Pro Tour (Magic: The Gathering) - Gender Gap

Gender Gap

Magic is seen as a game overwhelmingly dominated by males, both on the Pro Tour and off. A woman has never made the Top 8 of a PT and for a long time there were only two women that made the Top 8 of a Grand Prix - Michelle Bush (second place, New Orleans, 2001) and Kate Stavola (fifth place, Columbus, 2004). However, in late 2011 this started to change and four more women have made the Top 8 of a Grand Prix since then: Melissa DeTora (fourth place, Santiago, 2011), Mary Jacobson (fifth place, Lincoln, 2012), Jackie Lee (third place, Baltimore, 2012) and Lissa Jensen (seventh place, Nashville, 2012). Until PT Charleston in 2006 a woman had never even finished in the money at a traditional-payout PT. That changed when Asami Kataoka, as part of the team "Tottori 1 6 1" (led by five-time Top 8er Masashi Oiso) finished in 18th place at the event, earning the team US$1800 in total. (Kataoka had won money at a PT before, winning $100 at the skins-game PT Philadelphia in 2005.)

The highest-profile first-place finish by a woman in the game's history belongs to Eda Bilsel of Turkey, who, in 2003, became Magic's first (and, as of July 2011, only) female national champion. Although she finished in 307th place in the individual standings at that year's Worlds, with her national team taking 35th in the team standings, she caught the attention of many players and coverage reporters who attended the event during the flag ceremony that year.
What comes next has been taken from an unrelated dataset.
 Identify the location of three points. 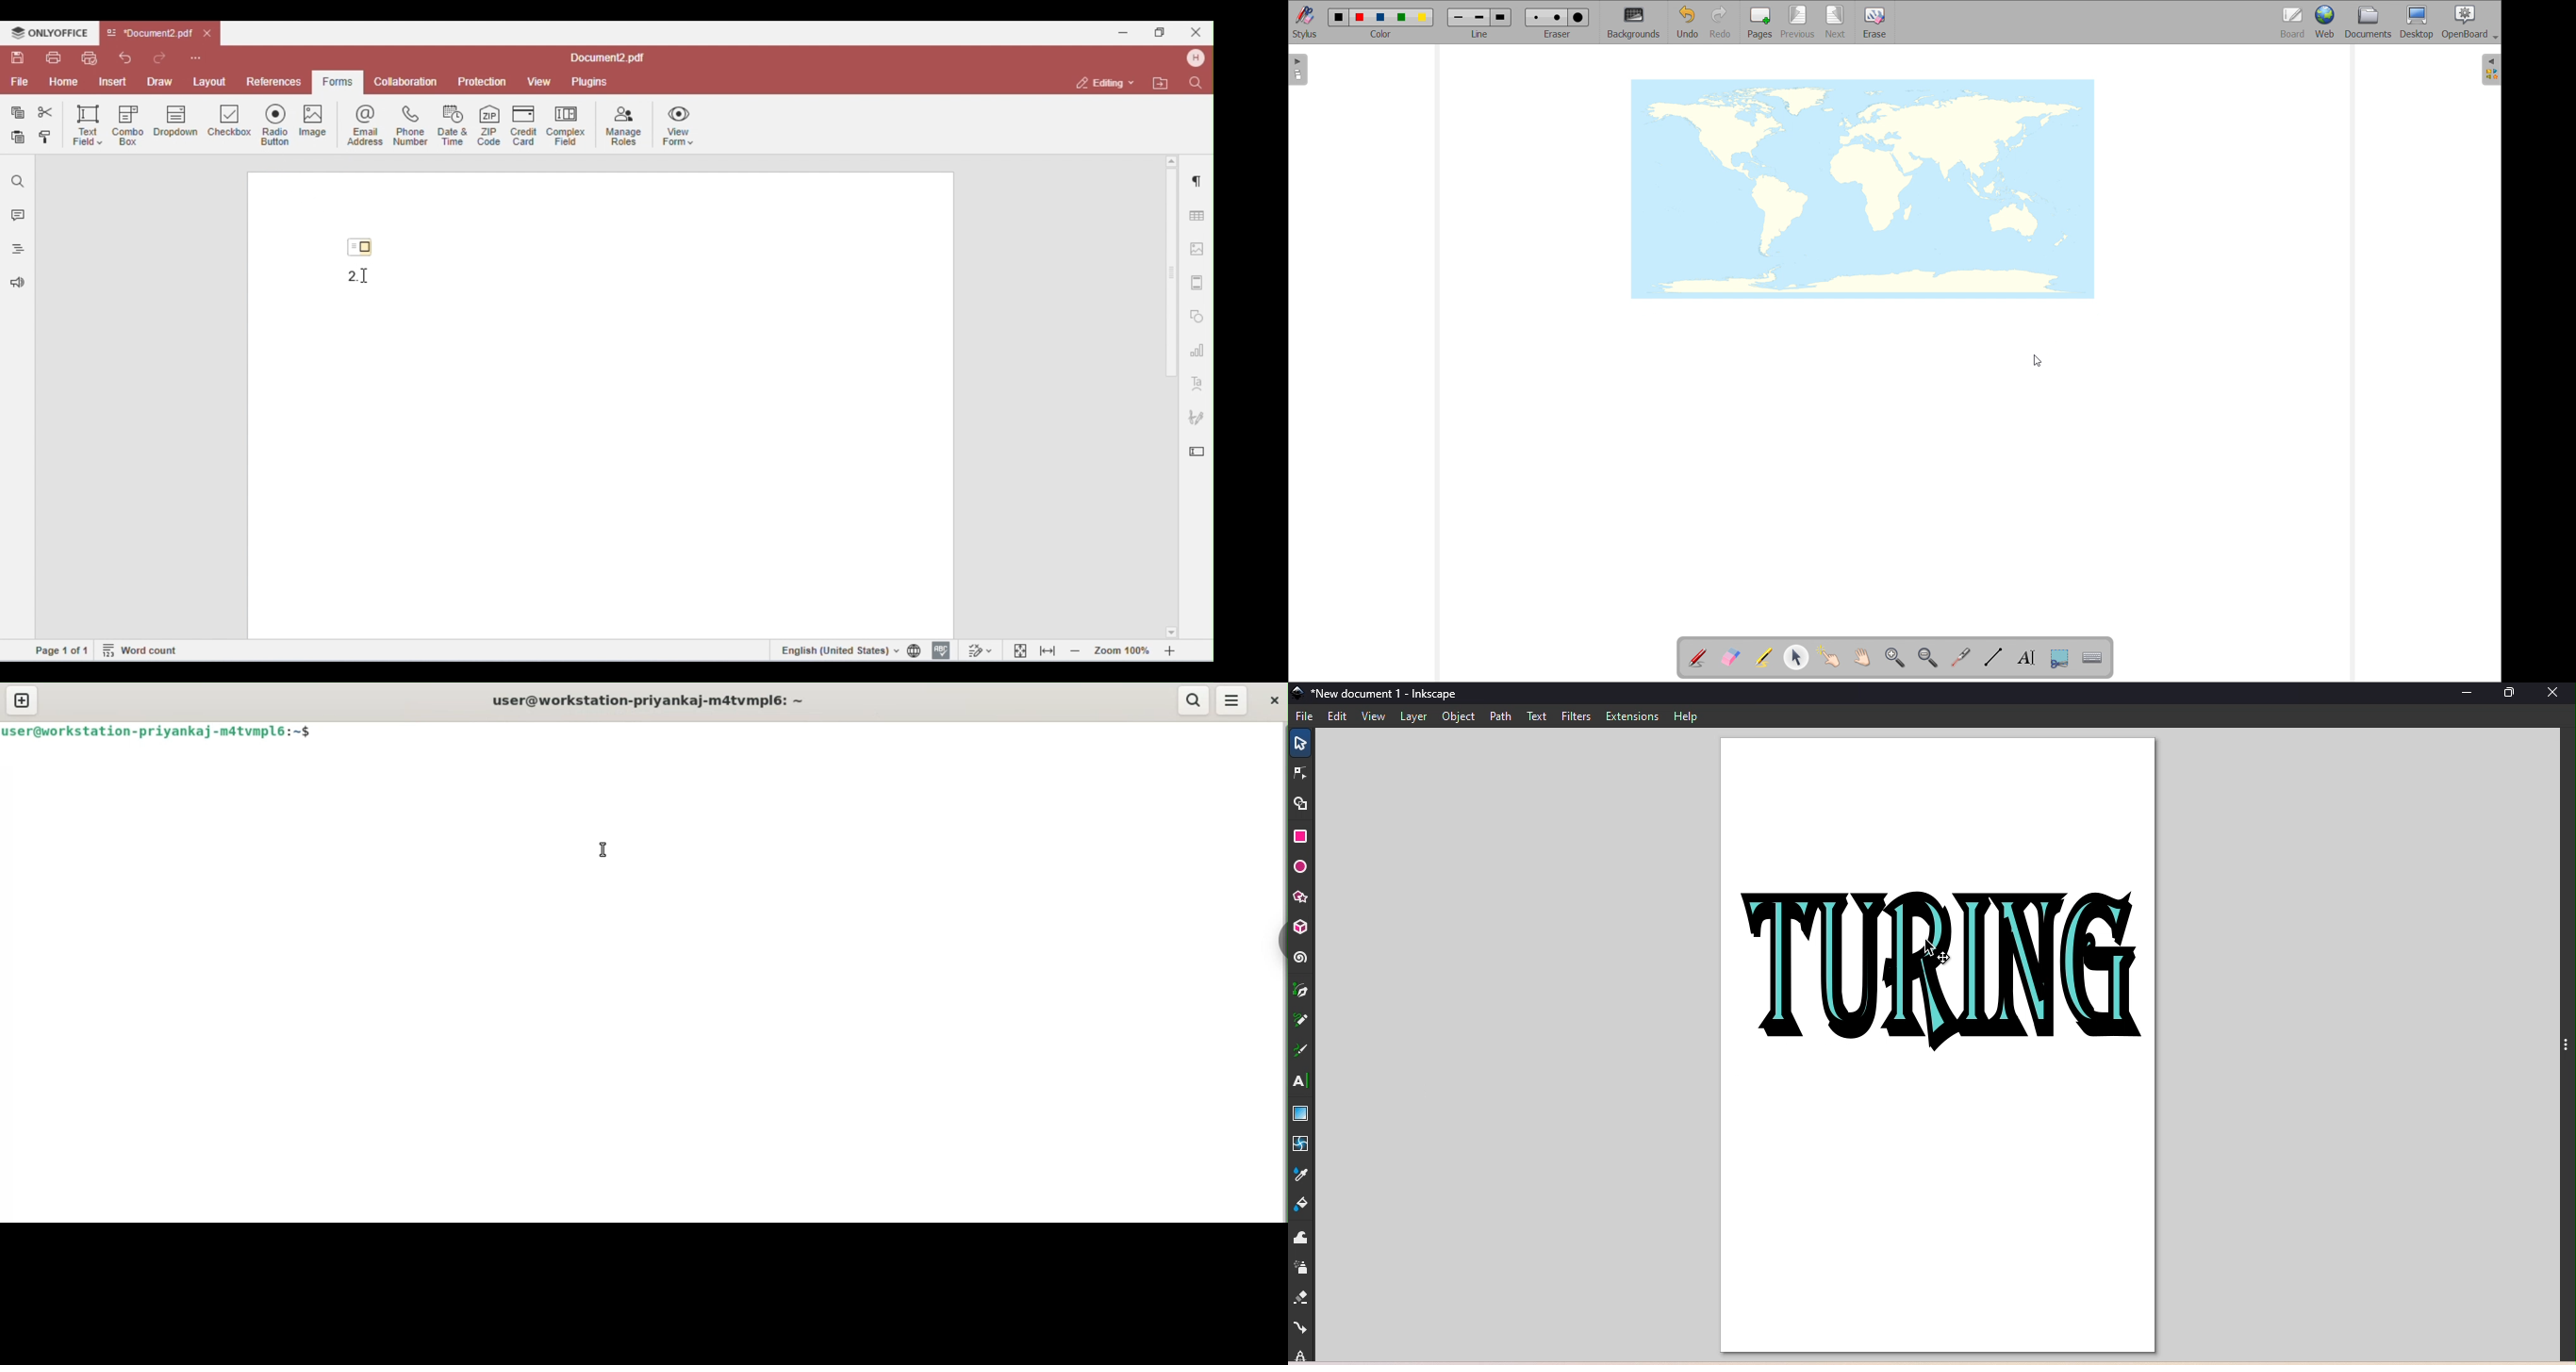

The highest finish for a woman at an individual PT was that of England's Carrie Oliver, who finished 32nd at PT Nagoya 2011, winning US$1350. Since it was her debut PT after only 18 months of playing the game (having learned to play via Duels of the Planeswalkers), it also marked the highest finish of a woman in her first PT appearance, earning her several mentions during the coverage of the event, including a feature article.